On Sunday, our hosts went off visiting relatives and we got going late but we managed to figure out where the train station is in Neumarkt and we took the train to Nurnberg (poor B., figuring out how to buy a ticket from the machine, very confusing). There we managed to stumble our way into some big music festival weekend in the streets of the city. Again, stores were closed but cafes and restaurants open, and we walked around for a few hours-- the streets were crowded and around every corner was live music-- we must've seen about 20 different acts. It was very diverse-- Irish music, big band, American rock, whatever. Some of it was in large plazas with crowds of people listening and the band on a stage with sound equipment; some of it was one or more people standing in front of a building, just singing or playing with a hat out.
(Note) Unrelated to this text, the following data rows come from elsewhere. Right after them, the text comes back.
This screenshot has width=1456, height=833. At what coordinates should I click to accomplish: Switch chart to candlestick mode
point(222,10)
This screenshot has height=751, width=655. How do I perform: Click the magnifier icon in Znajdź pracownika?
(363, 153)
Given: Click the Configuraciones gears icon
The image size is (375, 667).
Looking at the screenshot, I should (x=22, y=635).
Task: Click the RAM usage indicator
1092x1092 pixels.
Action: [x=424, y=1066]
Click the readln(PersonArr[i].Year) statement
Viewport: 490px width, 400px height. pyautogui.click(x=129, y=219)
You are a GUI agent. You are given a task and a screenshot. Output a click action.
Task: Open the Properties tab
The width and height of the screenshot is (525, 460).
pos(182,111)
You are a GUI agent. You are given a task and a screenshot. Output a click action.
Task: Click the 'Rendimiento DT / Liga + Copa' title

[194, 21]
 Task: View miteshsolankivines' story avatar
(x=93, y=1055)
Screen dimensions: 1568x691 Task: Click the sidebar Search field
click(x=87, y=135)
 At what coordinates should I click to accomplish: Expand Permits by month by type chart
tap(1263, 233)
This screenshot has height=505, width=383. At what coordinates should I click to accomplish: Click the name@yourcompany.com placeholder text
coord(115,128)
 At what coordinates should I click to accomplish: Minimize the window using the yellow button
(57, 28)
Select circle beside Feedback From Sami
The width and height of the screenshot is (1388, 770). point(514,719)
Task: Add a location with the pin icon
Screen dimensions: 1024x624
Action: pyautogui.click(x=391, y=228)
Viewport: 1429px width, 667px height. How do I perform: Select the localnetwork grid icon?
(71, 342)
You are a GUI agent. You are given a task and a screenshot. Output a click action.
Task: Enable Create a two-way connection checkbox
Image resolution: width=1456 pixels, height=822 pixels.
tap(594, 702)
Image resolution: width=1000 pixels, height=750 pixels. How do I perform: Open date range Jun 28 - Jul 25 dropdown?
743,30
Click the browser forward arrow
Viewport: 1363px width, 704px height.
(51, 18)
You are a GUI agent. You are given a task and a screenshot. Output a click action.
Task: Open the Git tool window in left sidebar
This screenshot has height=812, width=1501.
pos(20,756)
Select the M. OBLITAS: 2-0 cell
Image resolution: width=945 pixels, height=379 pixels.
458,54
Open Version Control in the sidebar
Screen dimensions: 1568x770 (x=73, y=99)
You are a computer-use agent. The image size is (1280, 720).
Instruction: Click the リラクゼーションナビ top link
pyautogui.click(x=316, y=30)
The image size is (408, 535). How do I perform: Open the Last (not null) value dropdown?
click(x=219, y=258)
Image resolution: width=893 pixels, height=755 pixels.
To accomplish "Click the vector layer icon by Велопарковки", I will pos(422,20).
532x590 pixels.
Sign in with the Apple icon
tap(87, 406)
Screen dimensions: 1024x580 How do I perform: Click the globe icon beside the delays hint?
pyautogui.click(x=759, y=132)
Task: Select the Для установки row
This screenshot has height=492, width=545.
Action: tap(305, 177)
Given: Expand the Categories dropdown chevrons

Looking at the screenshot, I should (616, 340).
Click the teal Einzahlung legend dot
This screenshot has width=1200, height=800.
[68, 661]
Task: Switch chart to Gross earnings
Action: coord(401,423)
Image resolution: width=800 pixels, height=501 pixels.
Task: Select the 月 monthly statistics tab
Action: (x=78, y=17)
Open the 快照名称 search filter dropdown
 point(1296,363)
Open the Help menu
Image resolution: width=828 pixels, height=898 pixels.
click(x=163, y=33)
We heard a high-school-age group of kids singing and dancing to a Beatles medley and then songs from Grease. We also heard 2 girls and a guy on guitar performing-- the guy sat on the sidewalk playing Simon and Garfunkel and REM while the girls, dressed in boxes made to look like jukeboxes, sang along without knowing the songs very well, looking at books of lyrics and fumbling along. Any one can perform!

The one place we did see that was open was the church of St. Lorenz (Lorenzkirche) of the 15th century. It was our first really big impressive church (of which there are many across Europe, of course). You could spend all day in a place like this, examining all the exquisite details, sculptures, paintings, etc.

When we got back, DH and I stayed up late sitting outside on their patio, talking to our hosts and a few of their neighbors until late. Luckily, T and K speak excellent English, and one of their neighbors also did, and the other neighbor spoke some English (still much more than we speak German!). So the conversation would go back and forth between English and German, with someone filling us in if the German went on too long. That has been one of the great things about this trip, really getting to talk to our hosts and their neighbors, talking about the differences between Germany and the US, asking questions about customs, discussing politics, families, traveling, weather, you name it. We have been lucky we all get along so well!

Yesterday was Monday, and our host family left for America around noon, for our house, which is a strange idea indeed! They will arrive on Tuesday. We left behind a booklet for them all about our house and how everything works-- not an easy task to put it together, all those things that you just know how to do or where to find everything, having to think of what other people will need to know. We hope our house hasn't melted in the 101 degree weather on Monday in Minnesota. We were sooooo glad to leave the heat and humidity we'd been experiencing our last week before we left. We were working hard to get our house ready before we left and the heat would just wear us down-- we have fans and window a/c units that are usually quite satisfactory, but when the heat is relentless for day after day, the house just never cools off. We hope it will be better for the G. family!

After they left, we had a low-key daz. We left the house to find a grocery store, a bank that would exchange the kids dollars for Euros, the butcher and baker. We came back and just had down time. Everyone had time on the computer and watched TV and read and lazed about. A much needed rest!